I believe, but don't quote me on this, your insurance policy will NOT cover you. I would verify everything w/ your insurance company. Be careful b/c your insurance may be null/void if they find out you got in an accident with a plow on. Some insurance (non-commercials) will allow you to have a plow as long as you are doing it for personal use (i.e. not making any money on it).

On the other hand, when I subbed I had commercial plates and commercial auto but I didn't have GL insurance. I guess after reading a lot of these posts I was taking a big risk. However, I can honestly say the guy I was subbing for was sued a bunch of times, he told me the stories. I was never, not once, contacted for any reason. My auto policy says I'm covered by them for any & all damage caused directly from my truck and/or plow, which is considered part of the truck. It was a 1/2 ton also. I've since gotten a 3/4 ton.


----------



## SteveVB (Oct 7, 2003)

Interesting stuff.

Im a one truck sub- I get $70/hr.

Around DC the rates seem to be $65 -70 hr- havent heard of anyone to $75 yet, but soon. More than a few contractors talk about how difficult it is getting to find trucks/reliable people and equip. New parking lots are paved just about every day around here so demand grows and supply is limited, plenty of companies around to service, but snow plowing is subbed by just about everyone and the pool of sub contractors seems to be limited or shrinking. May not be unrealistic to see end of season bonus payments for showing up- no breakdowns things like that.... just some thoughts/ observations. 
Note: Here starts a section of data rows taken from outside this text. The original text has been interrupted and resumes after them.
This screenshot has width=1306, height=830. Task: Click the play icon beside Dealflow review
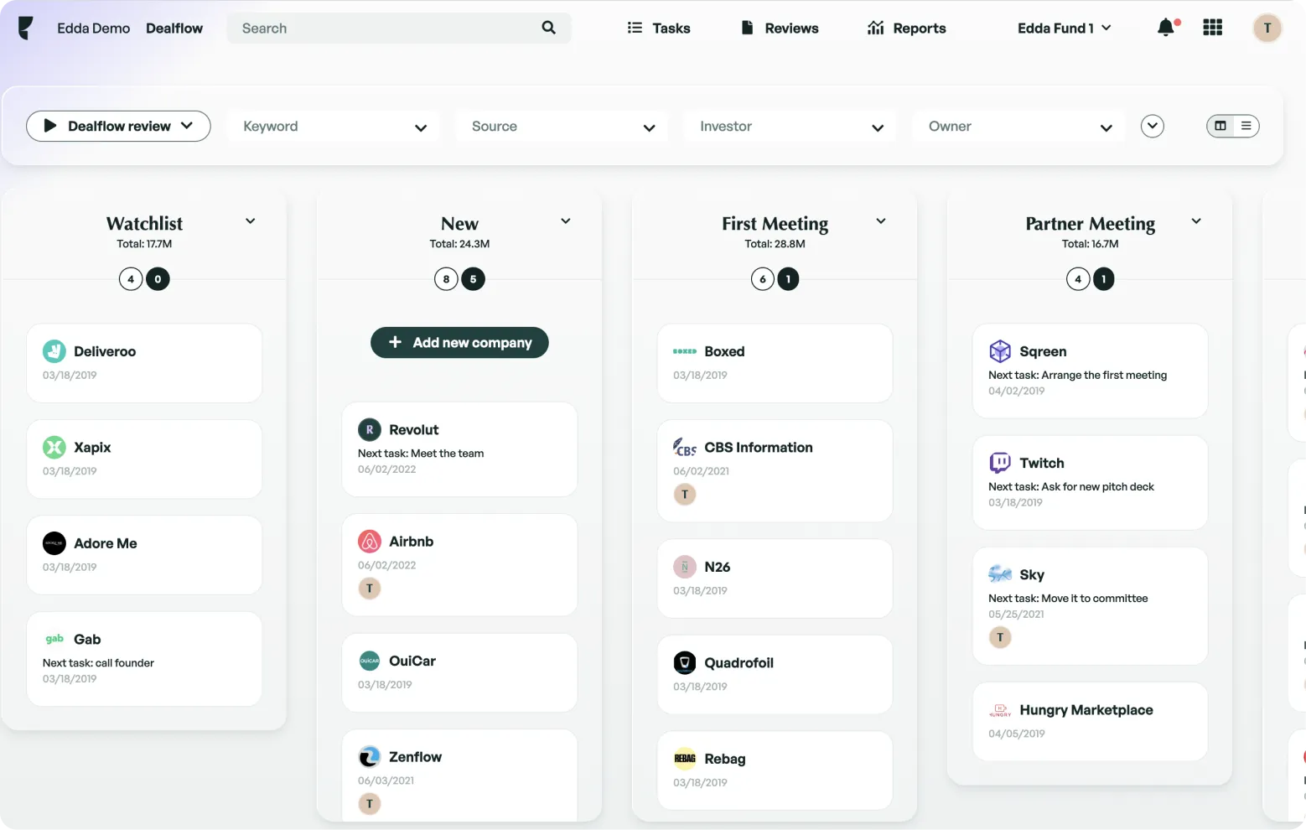point(49,126)
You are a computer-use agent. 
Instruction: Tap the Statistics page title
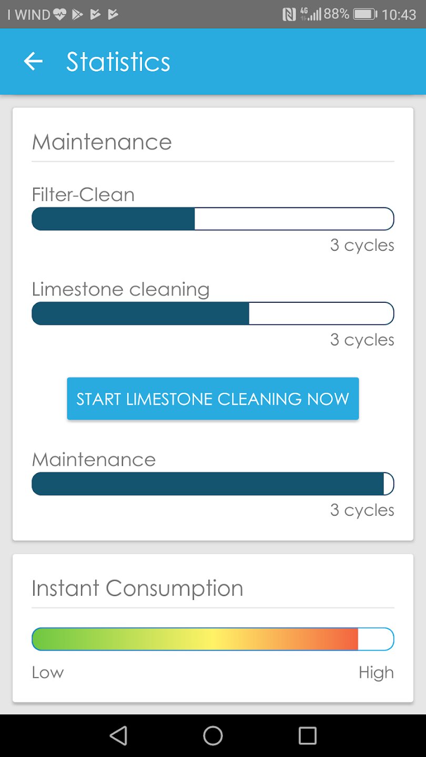pyautogui.click(x=118, y=62)
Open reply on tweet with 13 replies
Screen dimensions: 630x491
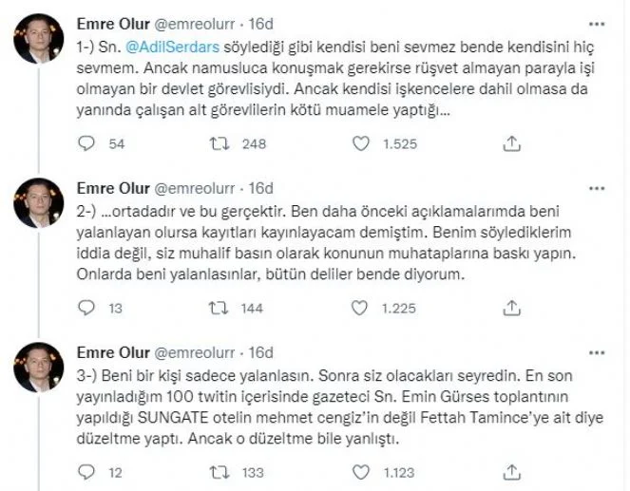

My expenses are few, but when I was deciding on whether I was going to get back into subbing I did a few quick calcs.

I based this on 60hrs a year 

Plow cost over 5 years $1/hr $3000/3000hrs
additional insurance $2/hr 
fuel $3/hr This is looking high
repairs $2.50/hr 150 a season - may be high 
hook-up prep time $6/hr 1hr per storm x 6

So I basically get about $55/hr to drive my truck. 

My responsibilities are limited- I show up, I fill out the job sheets, I turn them in - I get paid. Period. 

I dont have to worry about generating business, watching the weather, deciding on what equipment -who to use where, pleasing multiple customers, subs not showing, subs breaking down, slip/fall liability, billing, no worries about payment- making payments. 

These are just the costs I attribute to plowing- My truck and insurance-repairs etc are already accounted for with my primary business. I would pay these costs whether the truck is sitting in the garage, or on the road. 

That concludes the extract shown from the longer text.